Überlege dir, welche der Grundvorstellungen am direktesten zur Definition des neuen Begriffs führt. Eine starke Grundvorstellung enthält alle für den Begriff relevanten Aspekte, aber nicht mehr. Mit welcher der Grundvorstellungen kann man am besten eine gute Geschichte finden, die zur Definition des neuen Begriffs führt?

Außerdem sollte eine starke Grundvorstellung möglichst fundamental sein. Das bedeutet, sie sollte erweiterbar sein, ohne zu Widersprüchen zu führen. Zum Beispiel sollte die Grundvorstellung für einen Vektorraum nicht nur im Endlichdimensionalen funktionieren, sondern auch auf den unendlichdimensionalen Fall erweiterbar sein. Du kannst dir überlegen, welche Verallgemeinerungen des neuen Begriffs es gibt. Ist deine Grundvorstellung damit verträglich? Wenn nicht, dann handelt es sich um keine starke Grundvorstellung.

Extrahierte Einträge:
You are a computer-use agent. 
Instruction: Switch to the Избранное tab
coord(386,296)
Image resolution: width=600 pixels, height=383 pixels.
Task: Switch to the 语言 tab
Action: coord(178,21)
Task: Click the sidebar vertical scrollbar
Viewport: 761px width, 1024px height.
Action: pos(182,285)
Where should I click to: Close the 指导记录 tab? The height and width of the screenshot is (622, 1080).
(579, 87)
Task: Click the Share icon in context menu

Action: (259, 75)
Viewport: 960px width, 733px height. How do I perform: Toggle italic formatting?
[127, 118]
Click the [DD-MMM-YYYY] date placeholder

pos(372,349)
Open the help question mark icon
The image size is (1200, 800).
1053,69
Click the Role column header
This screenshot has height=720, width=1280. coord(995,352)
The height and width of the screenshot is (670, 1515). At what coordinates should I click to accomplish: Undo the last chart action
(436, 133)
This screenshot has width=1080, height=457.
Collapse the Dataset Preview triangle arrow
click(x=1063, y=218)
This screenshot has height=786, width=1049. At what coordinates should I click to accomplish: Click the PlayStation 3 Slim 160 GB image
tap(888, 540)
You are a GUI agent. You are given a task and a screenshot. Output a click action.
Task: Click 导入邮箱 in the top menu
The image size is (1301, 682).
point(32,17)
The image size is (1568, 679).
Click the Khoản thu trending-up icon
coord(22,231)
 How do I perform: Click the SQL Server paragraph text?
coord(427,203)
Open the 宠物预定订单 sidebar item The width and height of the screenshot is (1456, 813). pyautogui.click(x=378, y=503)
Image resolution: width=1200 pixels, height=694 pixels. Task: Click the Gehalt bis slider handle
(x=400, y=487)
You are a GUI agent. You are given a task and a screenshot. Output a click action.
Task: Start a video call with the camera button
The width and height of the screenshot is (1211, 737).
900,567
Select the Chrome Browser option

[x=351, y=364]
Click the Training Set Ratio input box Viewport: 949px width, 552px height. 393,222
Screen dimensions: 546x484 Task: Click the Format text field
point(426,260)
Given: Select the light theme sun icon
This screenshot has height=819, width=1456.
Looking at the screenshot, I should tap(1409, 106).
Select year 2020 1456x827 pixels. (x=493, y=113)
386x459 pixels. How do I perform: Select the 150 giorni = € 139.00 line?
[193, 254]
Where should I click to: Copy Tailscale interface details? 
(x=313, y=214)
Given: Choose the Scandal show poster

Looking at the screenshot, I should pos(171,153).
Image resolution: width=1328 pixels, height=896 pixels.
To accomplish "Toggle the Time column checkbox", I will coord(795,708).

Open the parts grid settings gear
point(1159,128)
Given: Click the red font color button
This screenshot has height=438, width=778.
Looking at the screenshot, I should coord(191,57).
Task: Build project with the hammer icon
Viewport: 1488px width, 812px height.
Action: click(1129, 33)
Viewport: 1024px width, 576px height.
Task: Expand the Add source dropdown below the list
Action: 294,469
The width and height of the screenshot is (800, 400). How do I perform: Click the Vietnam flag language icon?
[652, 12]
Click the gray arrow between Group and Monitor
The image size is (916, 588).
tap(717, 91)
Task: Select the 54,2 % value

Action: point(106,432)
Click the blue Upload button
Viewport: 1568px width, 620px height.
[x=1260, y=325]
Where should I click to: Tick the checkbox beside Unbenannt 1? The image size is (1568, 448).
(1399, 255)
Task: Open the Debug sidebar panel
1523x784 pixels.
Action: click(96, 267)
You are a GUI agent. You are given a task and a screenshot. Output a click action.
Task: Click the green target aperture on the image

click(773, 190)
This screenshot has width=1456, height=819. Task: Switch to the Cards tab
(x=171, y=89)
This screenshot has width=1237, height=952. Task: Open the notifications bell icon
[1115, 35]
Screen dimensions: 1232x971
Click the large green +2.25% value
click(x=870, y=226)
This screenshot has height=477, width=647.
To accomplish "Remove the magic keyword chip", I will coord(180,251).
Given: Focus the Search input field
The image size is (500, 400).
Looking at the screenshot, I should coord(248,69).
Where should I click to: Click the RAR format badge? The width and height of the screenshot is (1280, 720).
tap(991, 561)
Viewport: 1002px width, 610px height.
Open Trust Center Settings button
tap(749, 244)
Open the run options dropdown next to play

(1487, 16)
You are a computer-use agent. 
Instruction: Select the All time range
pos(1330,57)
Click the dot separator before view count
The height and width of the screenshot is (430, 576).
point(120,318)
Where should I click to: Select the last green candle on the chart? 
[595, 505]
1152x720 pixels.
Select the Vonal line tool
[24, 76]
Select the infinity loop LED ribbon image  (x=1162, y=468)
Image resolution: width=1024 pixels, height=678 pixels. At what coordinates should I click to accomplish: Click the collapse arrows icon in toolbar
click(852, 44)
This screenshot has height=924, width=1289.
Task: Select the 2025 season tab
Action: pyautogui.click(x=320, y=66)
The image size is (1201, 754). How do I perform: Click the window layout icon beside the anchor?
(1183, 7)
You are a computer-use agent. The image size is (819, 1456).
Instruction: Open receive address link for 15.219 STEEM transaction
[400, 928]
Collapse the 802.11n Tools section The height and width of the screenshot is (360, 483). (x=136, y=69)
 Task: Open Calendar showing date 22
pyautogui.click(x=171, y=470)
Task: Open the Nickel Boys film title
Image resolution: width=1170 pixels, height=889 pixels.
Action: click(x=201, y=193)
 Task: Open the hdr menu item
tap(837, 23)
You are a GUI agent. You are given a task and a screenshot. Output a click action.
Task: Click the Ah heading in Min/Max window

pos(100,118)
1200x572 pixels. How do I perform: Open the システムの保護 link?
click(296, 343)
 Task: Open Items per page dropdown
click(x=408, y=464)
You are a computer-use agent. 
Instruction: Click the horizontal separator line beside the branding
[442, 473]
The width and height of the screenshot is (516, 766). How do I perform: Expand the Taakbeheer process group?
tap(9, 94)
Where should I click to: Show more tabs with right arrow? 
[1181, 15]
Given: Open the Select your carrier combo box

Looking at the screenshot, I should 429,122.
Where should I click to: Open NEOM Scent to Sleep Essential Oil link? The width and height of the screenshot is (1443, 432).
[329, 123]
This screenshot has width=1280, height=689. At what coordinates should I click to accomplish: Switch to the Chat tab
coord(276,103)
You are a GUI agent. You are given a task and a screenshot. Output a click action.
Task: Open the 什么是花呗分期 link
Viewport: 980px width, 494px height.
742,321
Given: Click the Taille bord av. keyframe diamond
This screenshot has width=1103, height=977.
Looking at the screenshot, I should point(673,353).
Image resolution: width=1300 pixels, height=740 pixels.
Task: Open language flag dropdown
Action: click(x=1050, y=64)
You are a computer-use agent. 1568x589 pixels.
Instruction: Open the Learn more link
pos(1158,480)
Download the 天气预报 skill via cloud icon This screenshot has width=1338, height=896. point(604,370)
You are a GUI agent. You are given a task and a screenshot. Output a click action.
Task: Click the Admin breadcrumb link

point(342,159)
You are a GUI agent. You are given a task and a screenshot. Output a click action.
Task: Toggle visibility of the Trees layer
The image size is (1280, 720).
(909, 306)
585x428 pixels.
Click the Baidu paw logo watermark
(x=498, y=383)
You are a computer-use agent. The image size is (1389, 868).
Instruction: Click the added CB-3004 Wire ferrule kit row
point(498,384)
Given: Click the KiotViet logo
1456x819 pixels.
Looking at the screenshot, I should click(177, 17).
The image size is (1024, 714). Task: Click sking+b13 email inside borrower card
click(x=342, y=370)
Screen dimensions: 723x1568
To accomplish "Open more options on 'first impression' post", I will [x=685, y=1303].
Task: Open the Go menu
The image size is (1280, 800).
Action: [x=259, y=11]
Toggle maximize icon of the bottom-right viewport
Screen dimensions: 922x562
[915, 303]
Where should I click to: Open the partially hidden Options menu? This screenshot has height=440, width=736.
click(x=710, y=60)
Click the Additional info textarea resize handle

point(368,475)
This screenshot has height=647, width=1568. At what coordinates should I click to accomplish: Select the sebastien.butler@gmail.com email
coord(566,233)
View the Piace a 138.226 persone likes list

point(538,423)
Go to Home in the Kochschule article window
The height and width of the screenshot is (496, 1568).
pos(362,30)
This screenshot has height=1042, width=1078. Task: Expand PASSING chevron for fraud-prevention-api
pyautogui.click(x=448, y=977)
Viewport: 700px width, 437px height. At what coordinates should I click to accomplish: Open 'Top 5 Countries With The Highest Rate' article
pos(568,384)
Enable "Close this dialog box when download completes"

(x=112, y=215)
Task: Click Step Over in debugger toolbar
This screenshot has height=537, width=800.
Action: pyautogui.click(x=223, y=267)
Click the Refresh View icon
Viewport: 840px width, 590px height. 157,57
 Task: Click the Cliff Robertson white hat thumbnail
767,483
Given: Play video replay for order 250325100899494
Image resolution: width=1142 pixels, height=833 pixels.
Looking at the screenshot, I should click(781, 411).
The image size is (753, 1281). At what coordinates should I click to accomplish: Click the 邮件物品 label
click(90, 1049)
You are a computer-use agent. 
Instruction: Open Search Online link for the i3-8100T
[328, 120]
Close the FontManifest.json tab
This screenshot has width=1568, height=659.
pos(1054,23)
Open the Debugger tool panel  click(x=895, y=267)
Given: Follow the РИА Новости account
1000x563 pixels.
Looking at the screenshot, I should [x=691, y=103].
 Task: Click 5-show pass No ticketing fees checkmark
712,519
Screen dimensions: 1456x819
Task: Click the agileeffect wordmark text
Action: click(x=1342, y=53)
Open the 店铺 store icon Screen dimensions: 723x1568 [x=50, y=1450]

▶ Aufgabe:
Fahre mit dem Text über starke Grundvorstellungen im Anschluss an seinen letzten Satz fort.

▶ Schriftliche Antwort:
Untersuche, welche der Grundvorstellungen in Anwendungen und Theoremen am häufigsten vorkommt. Eine starke Grundvorstellung sollte erklären, warum wichtige Sätze rund um den neuen Begriff gelten. Das gilt insbesondere für die Anwendungen und Theoreme, die in der jeweiligen Vorlesung unmittelbar folgen.

Du kannst dich außerdem fragen, welche der verschiedenen Grundvorstellungen für die Studierenden des jeweiligen Semesters am einfachsten nachzuvollziehen ist. Je weniger Vorwissen man braucht, um die Grundvorstellung nachvollziehen zu können, desto besser.